The Yiddish Patient: Postwar Illness and the Sanatorium in Daniel Charney’s Oyfn shvel fun yener velt
![]() |
Max Weinreich Fellowship Lecture in East European Jewish Literature
The Vladimir and Pearl Heifetz Memorial Fellowship and the Vivian Lefsky Hort Memorial Fellowship Admission: Free Registration is required |
This talk examines the life and work of memoirist, poet, and journalist Daniel Charney (1888-1959), with a focus on his time at the Arbeter Ring (Workmen’s Circle) tuberculosis sanatorium in Liberty, New York in the mid-1940s.

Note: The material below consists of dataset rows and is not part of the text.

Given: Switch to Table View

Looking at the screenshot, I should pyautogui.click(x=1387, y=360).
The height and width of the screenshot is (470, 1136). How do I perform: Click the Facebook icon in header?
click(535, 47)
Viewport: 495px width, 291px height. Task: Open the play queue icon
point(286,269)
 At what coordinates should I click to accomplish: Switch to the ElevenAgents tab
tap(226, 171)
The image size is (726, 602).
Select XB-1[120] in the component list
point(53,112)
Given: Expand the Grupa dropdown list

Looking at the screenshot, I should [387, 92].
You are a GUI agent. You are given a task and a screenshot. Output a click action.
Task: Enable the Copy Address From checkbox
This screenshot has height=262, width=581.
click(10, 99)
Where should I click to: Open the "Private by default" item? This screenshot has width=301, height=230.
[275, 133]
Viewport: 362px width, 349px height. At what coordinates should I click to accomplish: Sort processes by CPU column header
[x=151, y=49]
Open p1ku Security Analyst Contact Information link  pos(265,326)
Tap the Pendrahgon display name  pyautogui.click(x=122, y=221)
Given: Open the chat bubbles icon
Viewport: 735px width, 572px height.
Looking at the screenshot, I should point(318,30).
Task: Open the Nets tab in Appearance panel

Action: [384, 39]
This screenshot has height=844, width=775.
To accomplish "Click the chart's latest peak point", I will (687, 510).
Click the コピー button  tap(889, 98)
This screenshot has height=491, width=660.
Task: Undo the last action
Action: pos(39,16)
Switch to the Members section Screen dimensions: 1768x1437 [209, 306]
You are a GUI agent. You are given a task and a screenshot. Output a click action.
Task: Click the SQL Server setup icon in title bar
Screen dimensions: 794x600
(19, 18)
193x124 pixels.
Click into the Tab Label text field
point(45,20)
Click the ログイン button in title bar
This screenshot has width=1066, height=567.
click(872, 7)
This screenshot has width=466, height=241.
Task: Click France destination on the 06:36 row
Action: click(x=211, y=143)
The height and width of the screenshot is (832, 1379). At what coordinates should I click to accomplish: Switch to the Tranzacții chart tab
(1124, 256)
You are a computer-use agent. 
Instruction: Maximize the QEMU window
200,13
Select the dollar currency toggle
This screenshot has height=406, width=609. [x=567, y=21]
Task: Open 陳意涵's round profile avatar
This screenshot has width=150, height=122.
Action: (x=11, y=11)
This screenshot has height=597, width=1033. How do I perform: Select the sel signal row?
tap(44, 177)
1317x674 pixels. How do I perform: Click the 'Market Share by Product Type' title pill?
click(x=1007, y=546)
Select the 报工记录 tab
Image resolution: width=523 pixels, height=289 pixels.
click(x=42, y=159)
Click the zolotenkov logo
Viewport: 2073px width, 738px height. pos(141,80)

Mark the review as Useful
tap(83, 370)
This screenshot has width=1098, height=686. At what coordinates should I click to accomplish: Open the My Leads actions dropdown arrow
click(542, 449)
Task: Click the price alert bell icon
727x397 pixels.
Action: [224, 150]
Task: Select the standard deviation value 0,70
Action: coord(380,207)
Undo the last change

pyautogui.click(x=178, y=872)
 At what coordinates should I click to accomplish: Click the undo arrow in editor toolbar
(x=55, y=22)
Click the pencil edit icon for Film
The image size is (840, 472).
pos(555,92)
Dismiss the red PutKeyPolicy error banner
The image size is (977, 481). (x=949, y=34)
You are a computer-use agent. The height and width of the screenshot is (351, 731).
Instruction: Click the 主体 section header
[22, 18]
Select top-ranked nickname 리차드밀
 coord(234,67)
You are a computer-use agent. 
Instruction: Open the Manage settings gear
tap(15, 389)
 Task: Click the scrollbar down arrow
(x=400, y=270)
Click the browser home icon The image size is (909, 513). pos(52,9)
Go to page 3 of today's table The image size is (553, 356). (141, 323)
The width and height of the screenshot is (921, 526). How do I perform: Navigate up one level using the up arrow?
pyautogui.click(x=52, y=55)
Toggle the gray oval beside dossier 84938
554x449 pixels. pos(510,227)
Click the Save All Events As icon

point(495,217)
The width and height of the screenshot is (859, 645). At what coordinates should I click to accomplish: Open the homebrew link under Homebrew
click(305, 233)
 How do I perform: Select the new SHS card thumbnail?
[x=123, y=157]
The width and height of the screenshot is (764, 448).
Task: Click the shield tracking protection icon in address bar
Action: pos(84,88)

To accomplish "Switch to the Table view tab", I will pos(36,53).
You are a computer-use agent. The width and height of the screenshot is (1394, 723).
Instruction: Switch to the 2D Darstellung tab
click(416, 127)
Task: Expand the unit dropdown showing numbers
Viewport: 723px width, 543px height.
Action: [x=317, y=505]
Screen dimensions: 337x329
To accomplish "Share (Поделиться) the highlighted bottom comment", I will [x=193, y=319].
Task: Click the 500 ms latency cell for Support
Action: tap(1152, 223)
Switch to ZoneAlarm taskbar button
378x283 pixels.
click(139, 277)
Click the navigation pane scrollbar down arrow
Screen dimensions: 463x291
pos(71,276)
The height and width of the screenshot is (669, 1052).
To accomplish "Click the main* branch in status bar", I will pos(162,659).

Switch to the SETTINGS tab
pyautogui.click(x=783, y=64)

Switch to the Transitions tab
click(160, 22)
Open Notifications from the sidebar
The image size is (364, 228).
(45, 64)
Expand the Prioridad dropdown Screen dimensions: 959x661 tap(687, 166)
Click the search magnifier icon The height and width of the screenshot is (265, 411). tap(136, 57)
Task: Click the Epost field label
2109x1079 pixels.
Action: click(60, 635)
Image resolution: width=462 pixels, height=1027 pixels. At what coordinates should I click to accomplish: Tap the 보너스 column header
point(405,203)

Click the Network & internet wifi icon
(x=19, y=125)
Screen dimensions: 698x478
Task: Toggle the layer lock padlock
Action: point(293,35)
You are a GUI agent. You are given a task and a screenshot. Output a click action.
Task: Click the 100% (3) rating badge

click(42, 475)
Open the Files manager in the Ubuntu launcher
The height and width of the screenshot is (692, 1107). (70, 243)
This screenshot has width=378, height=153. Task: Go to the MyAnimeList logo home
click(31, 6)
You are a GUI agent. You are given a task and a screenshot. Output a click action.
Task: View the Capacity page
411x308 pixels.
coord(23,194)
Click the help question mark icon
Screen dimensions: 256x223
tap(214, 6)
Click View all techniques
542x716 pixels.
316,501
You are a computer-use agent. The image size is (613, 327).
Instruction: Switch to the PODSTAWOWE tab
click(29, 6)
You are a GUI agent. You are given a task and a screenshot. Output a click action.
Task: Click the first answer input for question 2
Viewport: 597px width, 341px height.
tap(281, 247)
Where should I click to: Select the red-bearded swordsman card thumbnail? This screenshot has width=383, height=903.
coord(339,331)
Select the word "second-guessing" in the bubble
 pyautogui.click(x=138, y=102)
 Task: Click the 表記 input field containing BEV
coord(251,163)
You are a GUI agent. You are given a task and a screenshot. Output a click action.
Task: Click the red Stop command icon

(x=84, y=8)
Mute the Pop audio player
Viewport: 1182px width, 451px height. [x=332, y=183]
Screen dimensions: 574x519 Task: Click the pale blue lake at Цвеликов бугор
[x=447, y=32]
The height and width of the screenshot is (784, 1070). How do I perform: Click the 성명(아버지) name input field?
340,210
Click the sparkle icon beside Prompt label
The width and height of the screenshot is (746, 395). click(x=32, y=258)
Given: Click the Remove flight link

Drawing on Charney’s trove of letters, photographs, and mementos from his time at the sanatorium, as well as his highly entertaining, subtly moving sanatorium memoir, Oyfn shvel fun yener velt [On the Threshold of the Other World] (1947), Jacqueline Nekhe Krass argues for Charney’s significance as an underread voice of postwar Yiddish American literature and the Yiddish memoir genre. His work offers new ways of thinking about illness, institutionalization, and humor in the immediate wake of the Holocaust.
About the Speaker
Jacqueline Nekhe Krass is a writer, translator, and PhD candidate at the University of Wisconsin-Madison. Her work focuses on postwar Jewish American literature in English and Yiddish, situating it within histories of multilingual writing, publishing, and translation in the United States.